The viscosity of the dispersion increased from 2200 cps to 5 100 cps in 24 hours and decreased to 2300 cps after re-sheared. The pH remained stable after 24 hours. The sample displayed an increase in viscosity and thixotropy after one hour equilibration on the peltier.

Brookfield Viscosity
	Viscosity (η) (mPa.s)
10% solids	T0	T1	T3	T5	T24	T24*	pH/pH 24 hr
b.	2200	4900	5000	5000	5100	2300	6.35/6.34
T24* sample was resheared for 5 minutes

See FIGS. 3 and 4

EXAMPLE 7

Dissolution Testing of Acetaminophen Caplets

Samples of two coated caplets below satisfied the USP 26 stage 1 dissolution requirement for acetaminophen tablets of a release from each unit of not less than 80+5% of the labeled amount of acetaminophen in 30 minutes. All coatings ruptured within 90 seconds of testing.

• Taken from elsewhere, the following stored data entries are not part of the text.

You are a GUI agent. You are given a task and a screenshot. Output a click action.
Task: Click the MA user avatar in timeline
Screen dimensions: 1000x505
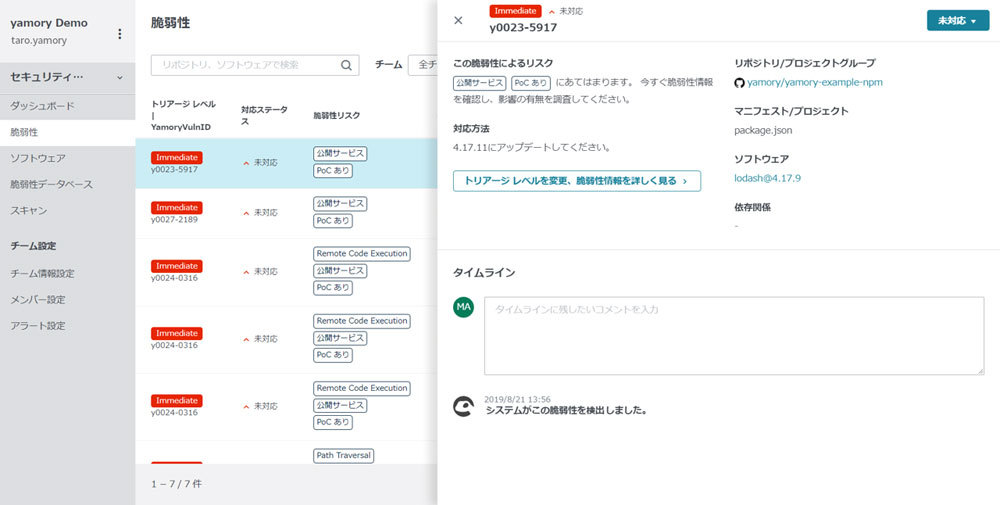(x=463, y=307)
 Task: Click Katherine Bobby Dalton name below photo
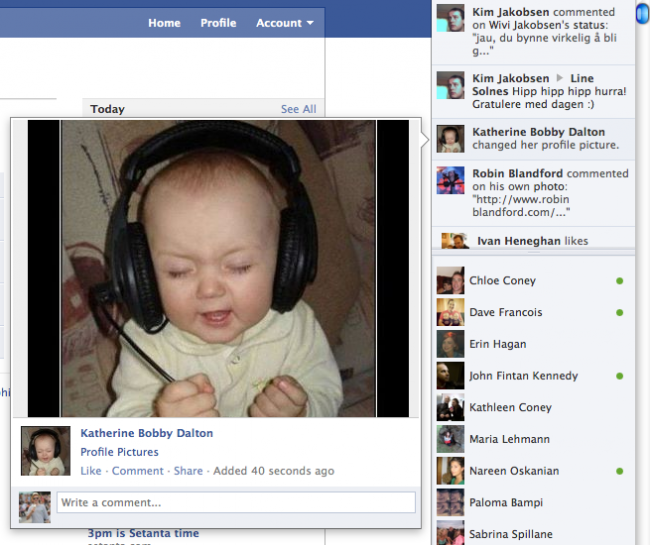[x=146, y=433]
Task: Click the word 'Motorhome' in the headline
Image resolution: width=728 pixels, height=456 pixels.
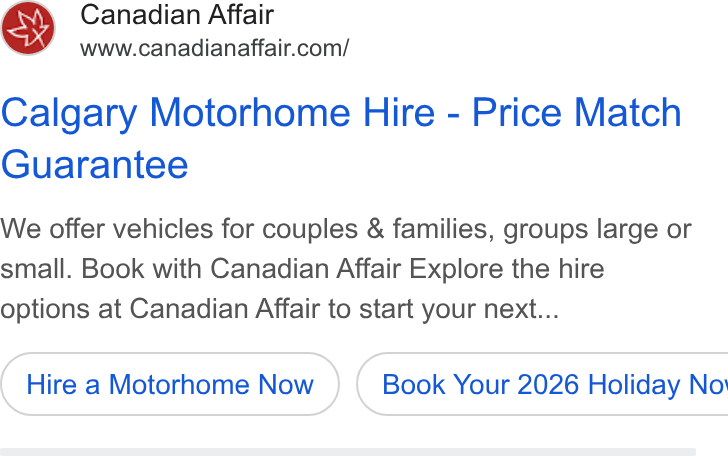Action: (250, 112)
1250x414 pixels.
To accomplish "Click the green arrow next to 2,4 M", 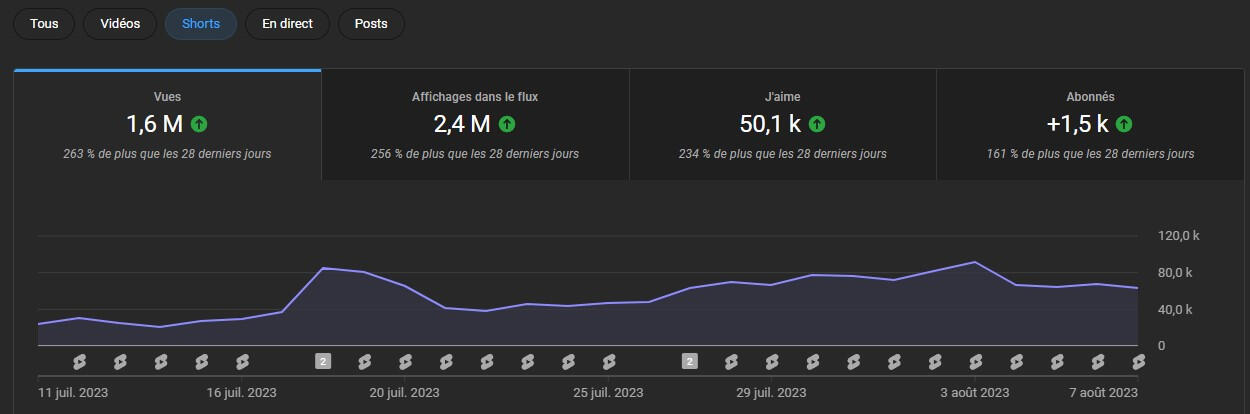I will tap(507, 124).
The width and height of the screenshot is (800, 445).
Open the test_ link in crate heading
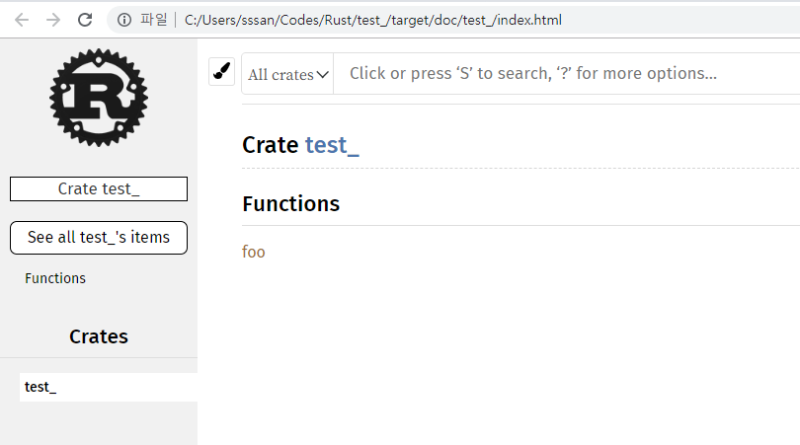tap(331, 144)
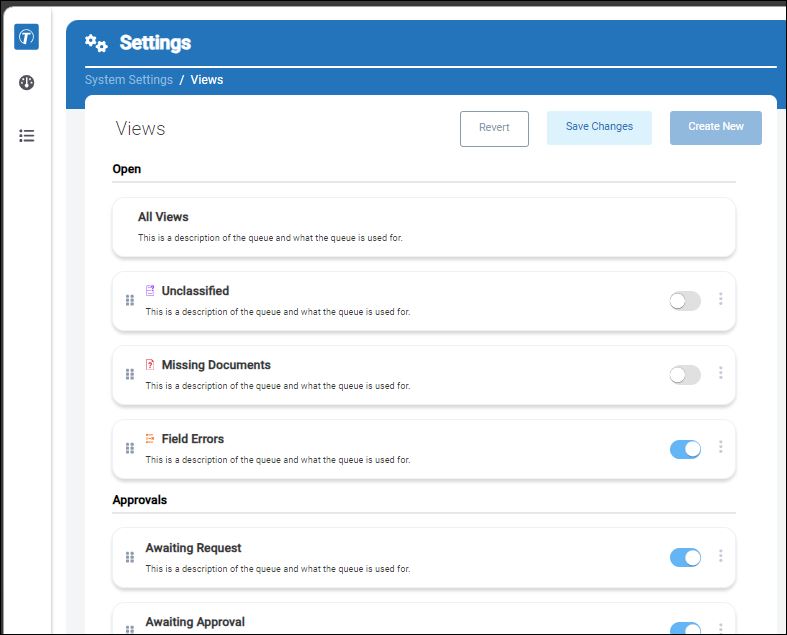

USP apparatus 2 (paddle), 50 rpm, 900 mL, 0.05 M phosphate buffer, pH 5.8° was used.

Analysis (UV, 243 nm)

#1: Acetaminophen caplet cores (Advance Pharmaceutical, 01F015, 500-mg (claim weight) coated with 3% of the following coating: 75.0% Avicel® PH-105 MCC and 25.0% A-VIS-S iota carrageenan (11 cps).

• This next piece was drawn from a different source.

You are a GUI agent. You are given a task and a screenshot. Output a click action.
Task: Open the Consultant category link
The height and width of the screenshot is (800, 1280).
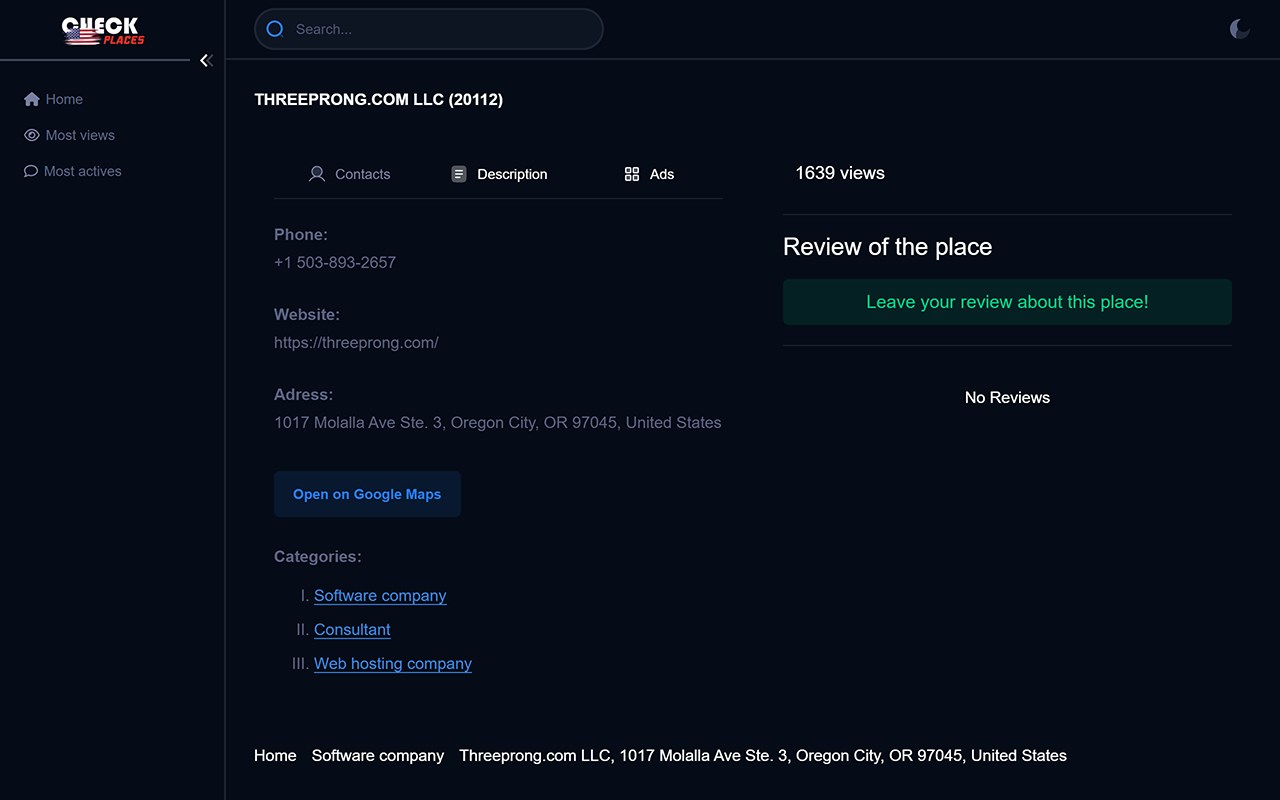click(352, 629)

#2: Same as #1 but with 25% A-VIS-S iota carrageenan (11 cp) scale-up from 1.5 to 12 kg.

Dissolution Testing of Coated
Acetaminophen Caplets of the Present Invention
	Mean Percent Release ± S. D. (n = 6)
Time
(Min)	#1	#2
10	76 ± 10.3	69 ± 10.9
20	95 ± 4.1	95 ± 3.2
30	100 ± 2.4	99 ± 0.8

Claims

1. An edible, hardenable, prompt release coating composition comprising microcrystalline cellulose and a film forming amount of carrageenan, wherein said coating composition does not contain a plasticizer, strengthening polymer or surfactant.

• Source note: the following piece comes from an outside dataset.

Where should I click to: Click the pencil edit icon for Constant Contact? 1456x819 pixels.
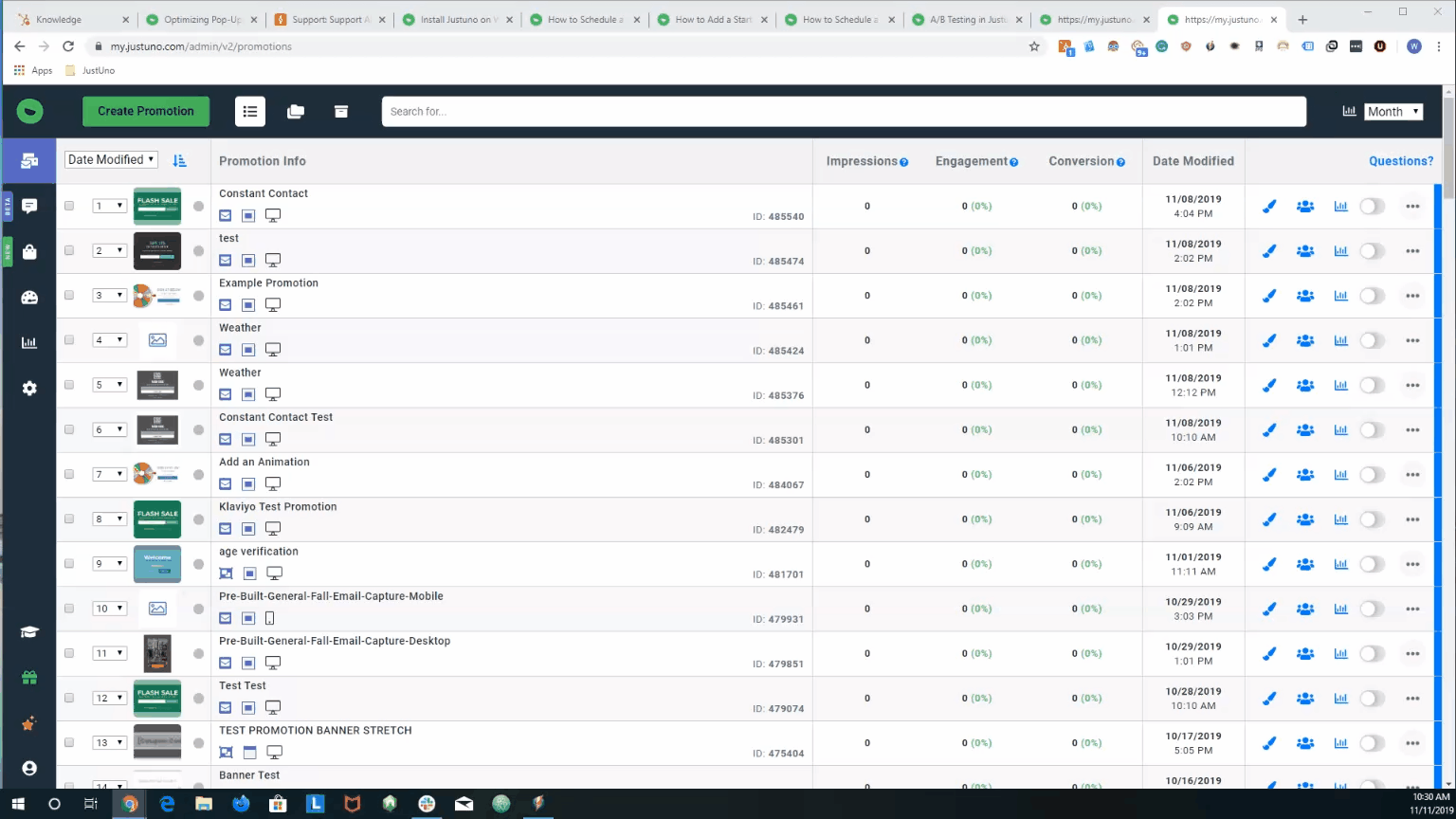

2. A dosage form coated with the coating of claim 1.

3. The coating of claim 1, wherein said microcrystalline cellulose and carrageenan are present in a ratio of 90:10 to 65:35 wt %, respectively.

4. The coating of claim 1 further containing at least one of a filler, coloring agent, anti-tack agent or preservative.

5. A method of coating a pharmaceutical, nutraceutical or veterinary solid dosage form comprising the steps of hydrating the composition of claim 1 followed by spray coating said hydrated coating composition onto said solid dosage form.

6. The coating of claim 1, wherein said microcrystalline cellulose and carrageenan are present in an amount of 75:25 wt %, respectively.